### Required action
Return each entry unchanged.

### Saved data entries
■ ■ ■ ■ ■

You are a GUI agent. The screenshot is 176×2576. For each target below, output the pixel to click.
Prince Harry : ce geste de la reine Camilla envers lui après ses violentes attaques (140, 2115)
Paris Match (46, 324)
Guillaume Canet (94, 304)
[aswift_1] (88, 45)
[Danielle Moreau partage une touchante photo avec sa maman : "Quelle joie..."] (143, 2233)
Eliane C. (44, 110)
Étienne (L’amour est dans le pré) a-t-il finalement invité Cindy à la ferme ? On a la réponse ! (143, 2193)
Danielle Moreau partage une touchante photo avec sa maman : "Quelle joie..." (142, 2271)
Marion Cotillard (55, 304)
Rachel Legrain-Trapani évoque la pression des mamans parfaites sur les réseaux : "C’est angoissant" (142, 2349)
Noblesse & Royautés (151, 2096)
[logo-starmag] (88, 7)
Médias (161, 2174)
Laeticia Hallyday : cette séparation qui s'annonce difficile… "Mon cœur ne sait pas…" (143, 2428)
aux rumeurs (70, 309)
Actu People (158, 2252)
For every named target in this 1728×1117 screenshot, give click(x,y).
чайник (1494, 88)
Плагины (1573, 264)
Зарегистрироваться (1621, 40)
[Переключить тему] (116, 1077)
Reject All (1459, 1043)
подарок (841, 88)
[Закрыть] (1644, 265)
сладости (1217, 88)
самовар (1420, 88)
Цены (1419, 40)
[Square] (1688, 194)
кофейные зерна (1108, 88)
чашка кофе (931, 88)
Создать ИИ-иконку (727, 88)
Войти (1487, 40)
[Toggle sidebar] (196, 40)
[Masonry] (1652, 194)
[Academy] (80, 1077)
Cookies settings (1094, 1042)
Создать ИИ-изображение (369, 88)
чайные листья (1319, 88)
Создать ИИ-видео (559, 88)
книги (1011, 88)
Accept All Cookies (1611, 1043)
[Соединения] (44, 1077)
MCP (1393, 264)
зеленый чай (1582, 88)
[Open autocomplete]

■ ■ ■ ■ ■

### Completed exercise
You are a GUI agent. The screenshot is 176×2576. For each target below, output the pixel to click.
Prince Harry : ce geste de la reine Camilla envers lui après ses violentes attaques (140, 2115)
Paris Match (46, 324)
Guillaume Canet (94, 304)
[aswift_1] (88, 45)
[Danielle Moreau partage une touchante photo avec sa maman : "Quelle joie..."] (143, 2233)
Eliane C. (44, 110)
Étienne (L’amour est dans le pré) a-t-il finalement invité Cindy à la ferme ? On a la réponse ! (143, 2193)
Danielle Moreau partage une touchante photo avec sa maman : "Quelle joie..." (142, 2271)
Marion Cotillard (55, 304)
Rachel Legrain-Trapani évoque la pression des mamans parfaites sur les réseaux : "C’est angoissant" (142, 2349)
Noblesse & Royautés (151, 2096)
[logo-starmag] (88, 7)
Médias (161, 2174)
Laeticia Hallyday : cette séparation qui s'annonce difficile… "Mon cœur ne sait pas…" (143, 2428)
aux rumeurs (70, 309)
Actu People (158, 2252)
For every named target in this 1728×1117 screenshot, give click(x,y).
чайник (1494, 88)
Плагины (1573, 264)
Зарегистрироваться (1621, 40)
[Переключить тему] (116, 1077)
Reject All (1459, 1043)
подарок (841, 88)
[Закрыть] (1644, 265)
сладости (1217, 88)
самовар (1420, 88)
Цены (1419, 40)
[Square] (1688, 194)
кофейные зерна (1108, 88)
чашка кофе (931, 88)
Создать ИИ-иконку (727, 88)
Войти (1487, 40)
[Toggle sidebar] (196, 40)
[Masonry] (1652, 194)
[Academy] (80, 1077)
Cookies settings (1094, 1042)
Создать ИИ-изображение (369, 88)
чайные листья (1319, 88)
Создать ИИ-видео (559, 88)
книги (1011, 88)
Accept All Cookies (1611, 1043)
[Соединения] (44, 1077)
MCP (1393, 264)
зеленый чай (1582, 88)
[Open autocomplete]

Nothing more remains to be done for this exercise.